Как шумит в ушах, будто прибой слышу. На море бы... Когда я был на нем в последний раз? С "Марией, с девочками. Уже одиннадцать лет. Мария... Девочки уже взрослые. Ревекка, должно быть, уже замуж выскочила. Она всегда была нетерпеливой. Да и Инессе уже... двадцать лет..."
- Палантан, - остановил его капитан, - довольно читать, задавай вопросы.
Тюремщик молчал, уставившись в одну точку на ленте.
- Задавай.
- Врет он все, - вдруг сказал Палантан. Капитан удивленно воззрился на него. - Врет Хосе, - глухо повторил тюремщик. - Он знает, что его Ревекка еще лет пять-шесть не выйдет замуж, и то, если ей не прибавят срок. А младшая его дочь уже четыре года как пропала... Чего на меня уставились: не знаете, как пропадают у нас без вести? Ну а жена, - продолжал он, жена уже того, - он поднял руку, покрутил ладонью и ткнул вверх указательным пальцем. - Не по везло ей, что она еще в соку была. А у нас, как известно, по одному брать не ходят. Герои! - желчно проговорил он. За бабой вдесятером... А моря, - Палантан тут усмехнулся невесело, - моря Хосе не увидит уже никогда - он пожизненник. Разве что власть переменится... Да и помрет уже скоро. С нашей помощью... Я ведь про семью его не раз говорил ему, думал, раскиснет, сломается: или расскажет мне все, или уйдет от политики и перестанет мутить мне порядки в тюрьме. А он все одно, прямо как юродивый, твердит, будто я все наговариваю, вру. На кой черт мне врать, - обидчиво сказал Палантан, - что я, романист какой. Это он, чокнутый, всю жизнь ищет справедливости для всех, а сам за всех же и сидит тут.

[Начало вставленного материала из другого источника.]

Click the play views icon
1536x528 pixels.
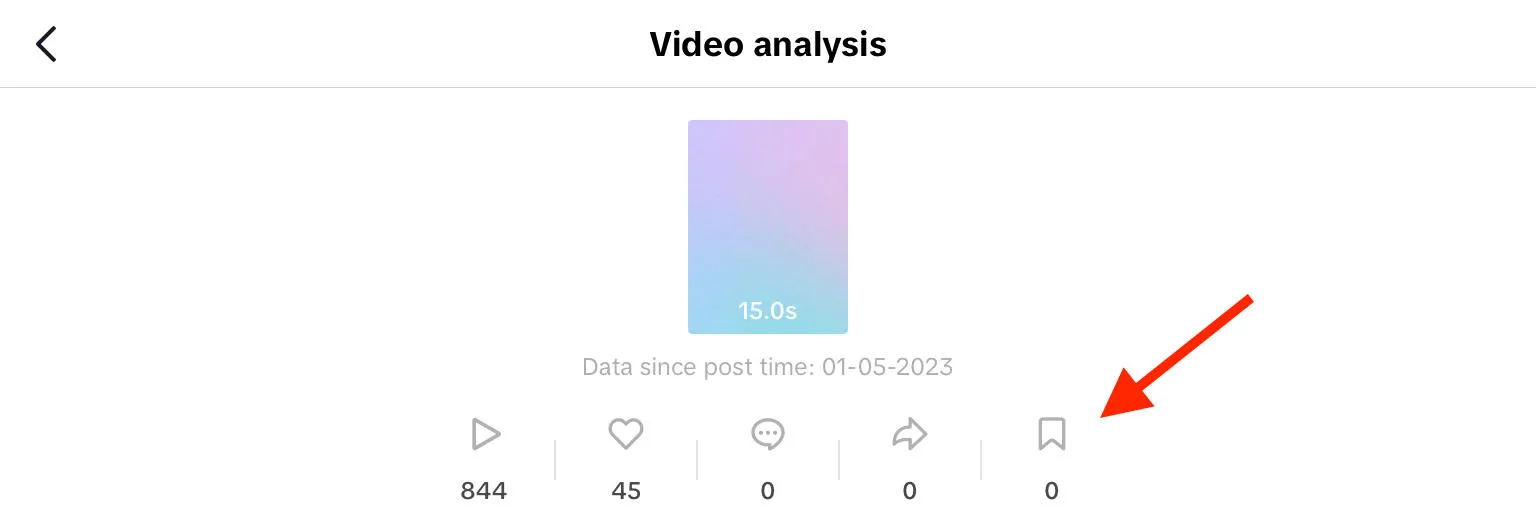click(x=485, y=434)

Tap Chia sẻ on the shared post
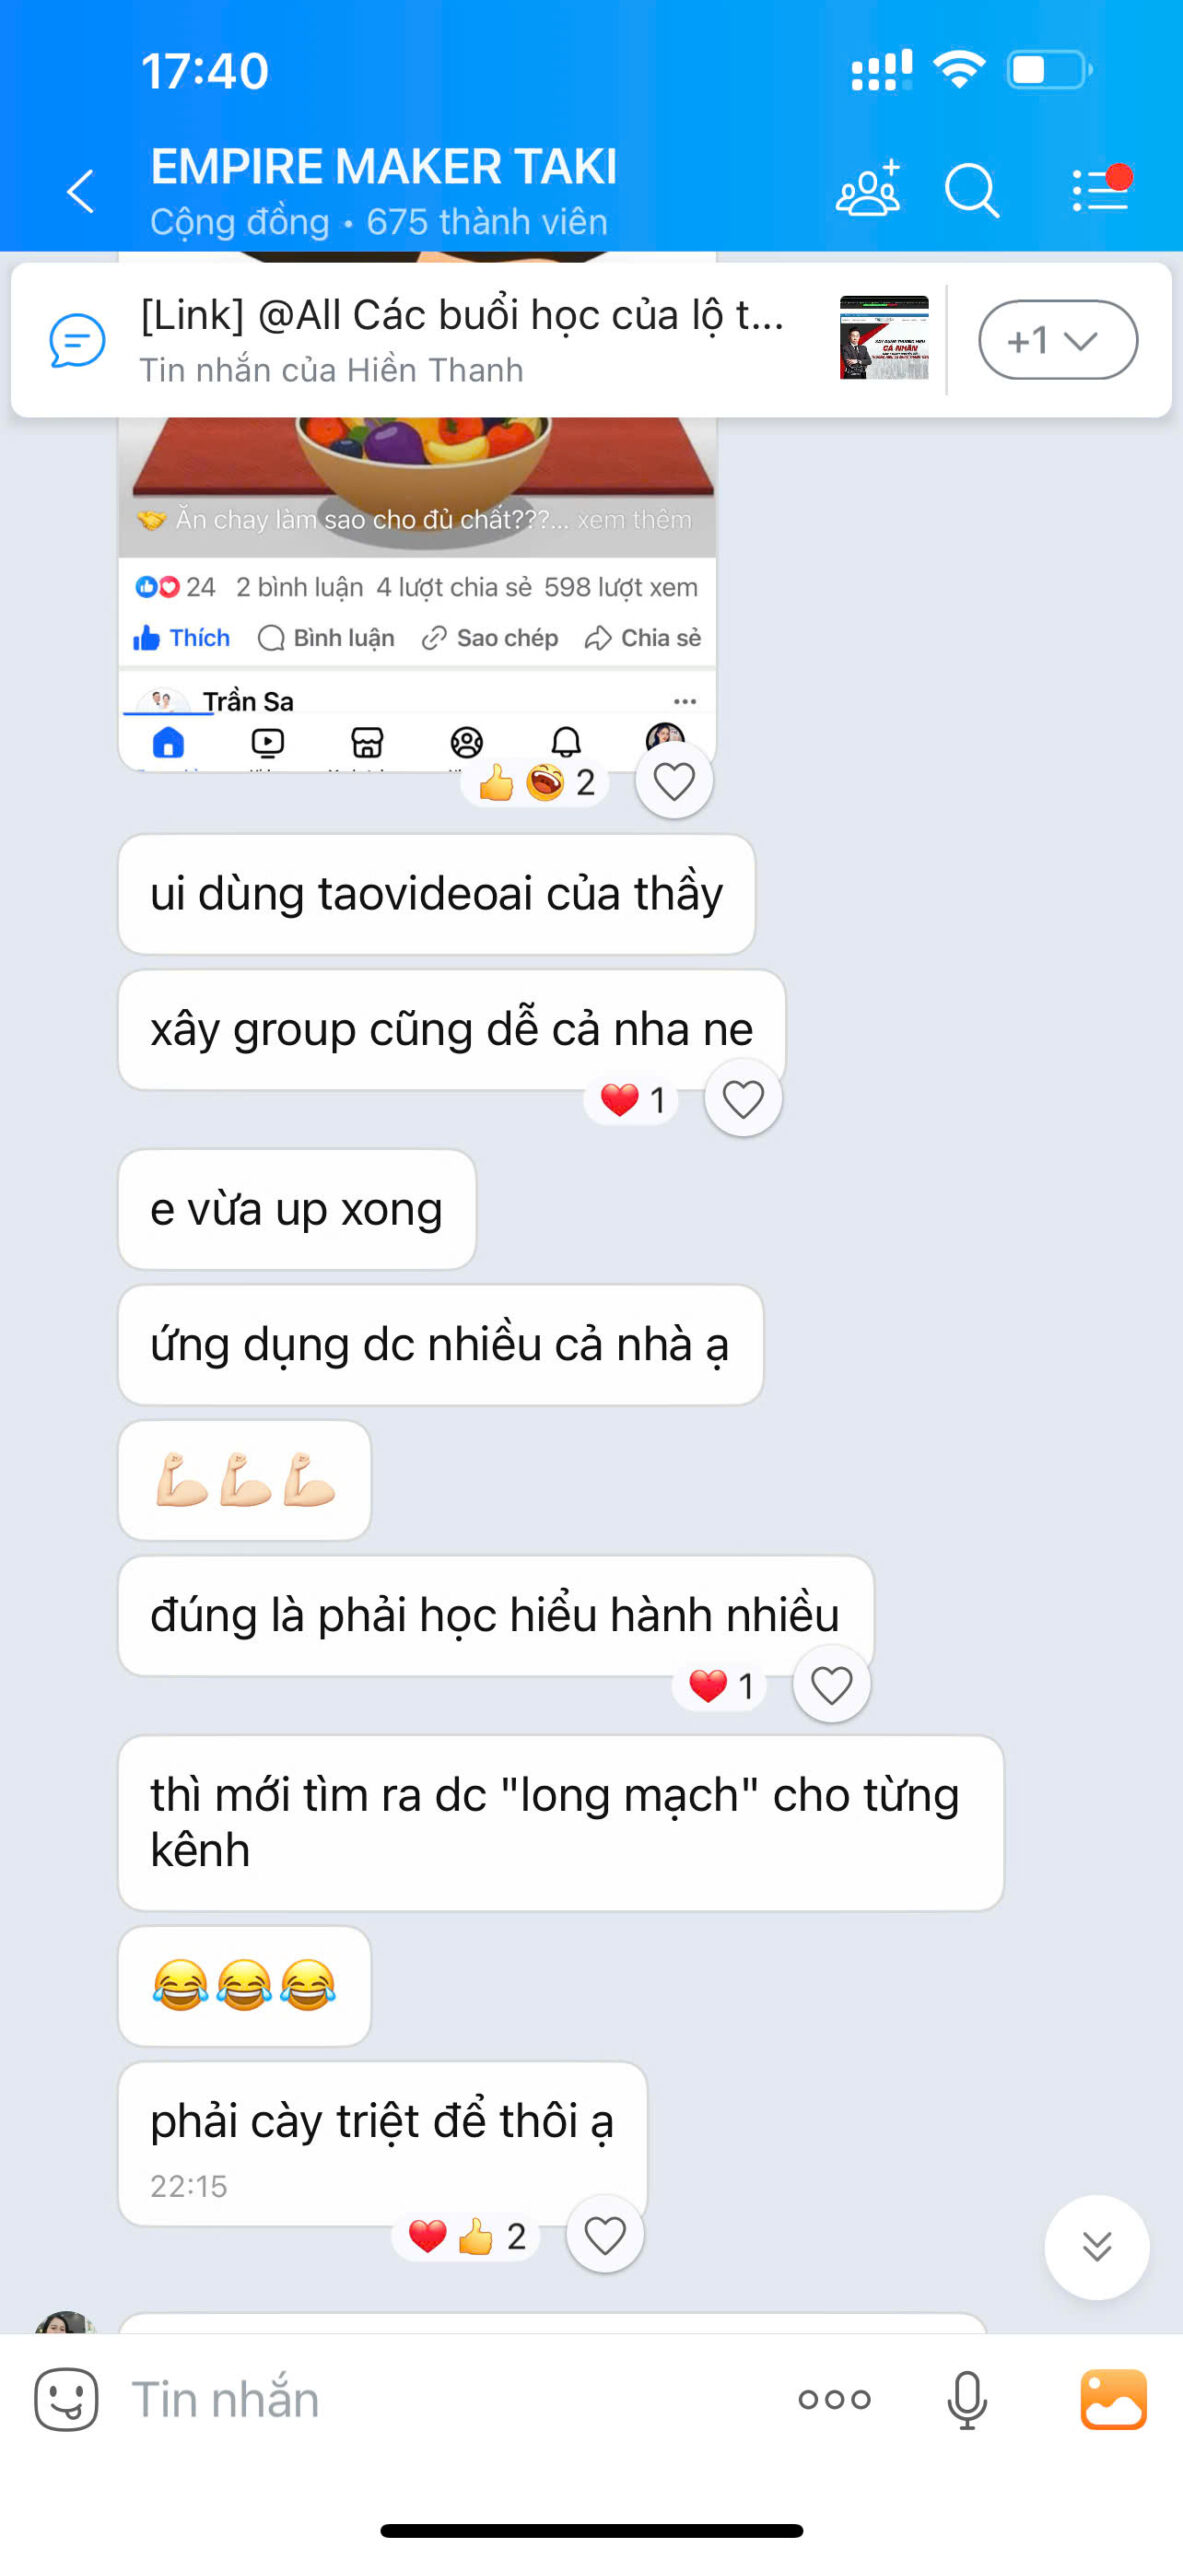point(643,638)
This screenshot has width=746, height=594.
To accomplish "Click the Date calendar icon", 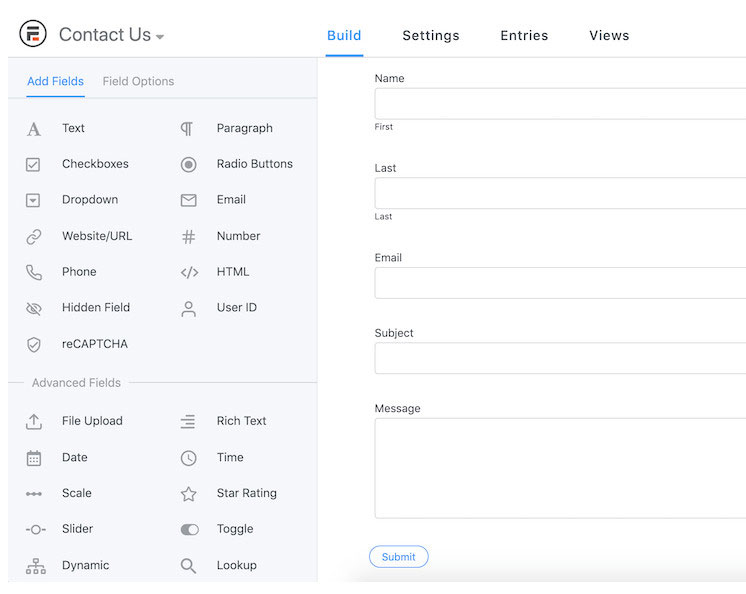I will tap(34, 458).
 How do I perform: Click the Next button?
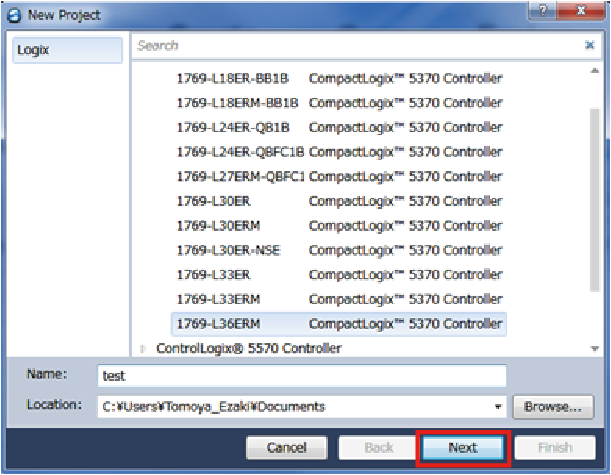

Палантан, выговорившись, шумно засопел. Его нос, хотя и был огромным, внутри основательно зарос полипами: это от сквозняков, поставил ему диагноз костоправ из тюремного госпиталя, через решетки, мол, ветер гуляет.
Потом он заерзал на табурете под молчаливыми, неуютными взглядами офицеров. Он смотрел то на одного, то на другого, пытаясь сообразить, чего они ждали от него. Лейтенантик, весь белый, как гринго, опустился на пол и сидел, привалившись спиной на дверь в комнатушку. А капитан вытянулся за своим носом так, что было удивительно, как он еще умудрялся сохранять равновесие и не упасть с кресла.
- Ну-ну! - грозно сказал Палантан. - Вы меня глазелками-то не жрите, я сочинять не умею, говорил уже. - Военные молчали. - И вообще я удивляюсь политическим, - без связи сказал тюремщик, - чего им надо? Чего им не хватает?.. Иной раз я с большим удовольствием бью по мордам уголовников, те сразу начинают плакаться или сквернословить. А политических бьешь, а они молчат. Их бьешь - молчат! Никакого удовольствия. Редко кто тебя обзовет. И то почти культурно. Там, палачом, душегубом, мясником... Или вот вы со своей машиной, - снова без связи переключился на другое Палантан, - думаете, добьетесь чего? - Он деловито состроил фигуру. - Ведь они, право, как дети малые, будто не понимают, чего от них требуют: их и кулаком-то не воспитаешь, не то что какими-то мозговыми стимуляторами...
- Ну это мы еще посмотрим! - запальчиво оборвал капитан философствование старого тюремщика. - Сейчас я запущу самый сложный и мощный механизм машины.
Палантан, еще не оправившийся от собственного красноречия - он даже сам удивлялся потокам слов, которые выходили у него в общении с военными, продолжал саркастически ухмыляться. Капитан воспринял гримасу толстой физиономии признаком недоверия и полез с объяснениями:
- Сейчас я включу сканирующее устройство и послойно сниму с мозга Хосе всю картину его внутренних связей. Машина воссоздаст в себе все связи, и тогда уже не нужен будет сам Хосе, потому что у нас будет модель его мозга. И тогда на любые вопросы машина ответит за твоего любимчика. Она будет думать за него.
Палантан смотрел на капитана скучающими глазами и молчал. На обсуждение такой ереси, будто машина сможет думать за человека, жалко было даже тратить слова. Пусть она думает за Палантана, это не так уж и сложно. Но за Хосе? Нет, Палантан даже не допустил мысли, что машина сможет повторить ум Хосе.
- Смотри! - вскричал капитан и, отвернувшись к пульту машины, застучал по клавишам.